— Texte à lire —
<<<<

Face à la rareté des poissons dans le Niger, des Bozo, pêcheurs traditionnels maliens, recourent à la pisciculture. Une activité plus rentable mais qui nécessite d’énormes moyens.
A Magnambougou, près des installations de l’Energie du Mali, le Niger s’agite. La force des écoulements, aidée par les rochers, forme des vagues hautes de quelques centimètres. Non loin de là, Toubacoro III, un campement de pêcheurs installé sur les côtes du fleuve. La crue a fait fondre une dizaine de maisons. Les femmes s’affairent à préparer le petit-déjeuner, le patriarche, la mine serrée, à bord de sa pirogue, retourne de sa traditionnelle chasse. La moisson n’a pas été bonne.
« La pêche n’apporte plus depuis des années, surtout en cette période de la montée des eaux. Après plusieurs heures sur le fleuve, voici ce que j’ai trouvé« , se désole le paternel, exhibant un bidon de vingt litres, qui sert de bourriche, au contenu maigre. A peine une trentaine de fretins. Et les plus gros ne pèsent que quelques grammes. L’envie de se reconvertir en pisciculteur est devenue une obsession pour Daouda Sininta. Hélas, il peine à franchir le pas pour faute de moyens.

>>>>

— Exercice écrit a —
Retapez à l'identique les lignes de la liste, depuis la ligne qui contient « Task: Open Network from the left rail » jusqu'à la fin de la liste, ces deux limites comprises.
Le texte et la liste constituent deux documents distincts.

— Documents fournis —
<<<<

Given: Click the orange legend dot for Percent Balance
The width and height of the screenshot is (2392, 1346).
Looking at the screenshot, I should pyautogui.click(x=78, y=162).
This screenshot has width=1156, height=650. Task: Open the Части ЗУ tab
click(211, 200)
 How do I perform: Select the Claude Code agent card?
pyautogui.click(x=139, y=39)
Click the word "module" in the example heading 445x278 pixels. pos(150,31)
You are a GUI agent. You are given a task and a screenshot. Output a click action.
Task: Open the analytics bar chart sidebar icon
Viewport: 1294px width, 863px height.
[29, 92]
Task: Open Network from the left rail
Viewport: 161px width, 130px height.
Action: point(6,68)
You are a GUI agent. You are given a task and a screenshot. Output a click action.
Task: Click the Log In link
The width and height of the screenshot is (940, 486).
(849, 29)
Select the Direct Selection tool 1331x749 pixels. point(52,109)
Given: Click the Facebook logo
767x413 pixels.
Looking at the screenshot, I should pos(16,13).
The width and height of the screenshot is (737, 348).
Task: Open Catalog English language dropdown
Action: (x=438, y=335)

>>>>

— Exercice écrit b —
Reproduisez mot pour mot le passage du texte sur la pisciculture chez les Bozo situé entre « Face à la rareté » et « pas été bonne. », ces deux limites comprises.

— Réponse complète a —
Task: Open Network from the left rail
Viewport: 161px width, 130px height.
Action: point(6,68)
You are a GUI agent. You are given a task and a screenshot. Output a click action.
Task: Click the Log In link
The width and height of the screenshot is (940, 486).
(849, 29)
Select the Direct Selection tool 1331x749 pixels. point(52,109)
Given: Click the Facebook logo
767x413 pixels.
Looking at the screenshot, I should pos(16,13).
The width and height of the screenshot is (737, 348).
Task: Open Catalog English language dropdown
Action: (x=438, y=335)

— Réponse complète b —
Face à la rareté des poissons dans le Niger, des Bozo, pêcheurs traditionnels maliens, recourent à la pisciculture. Une activité plus rentable mais qui nécessite d’énormes moyens.
A Magnambougou, près des installations de l’Energie du Mali, le Niger s’agite. La force des écoulements, aidée par les rochers, forme des vagues hautes de quelques centimètres. Non loin de là, Toubacoro III, un campement de pêcheurs installé sur les côtes du fleuve. La crue a fait fondre une dizaine de maisons. Les femmes s’affairent à préparer le petit-déjeuner, le patriarche, la mine serrée, à bord de sa pirogue, retourne de sa traditionnelle chasse. La moisson n’a pas été bonne.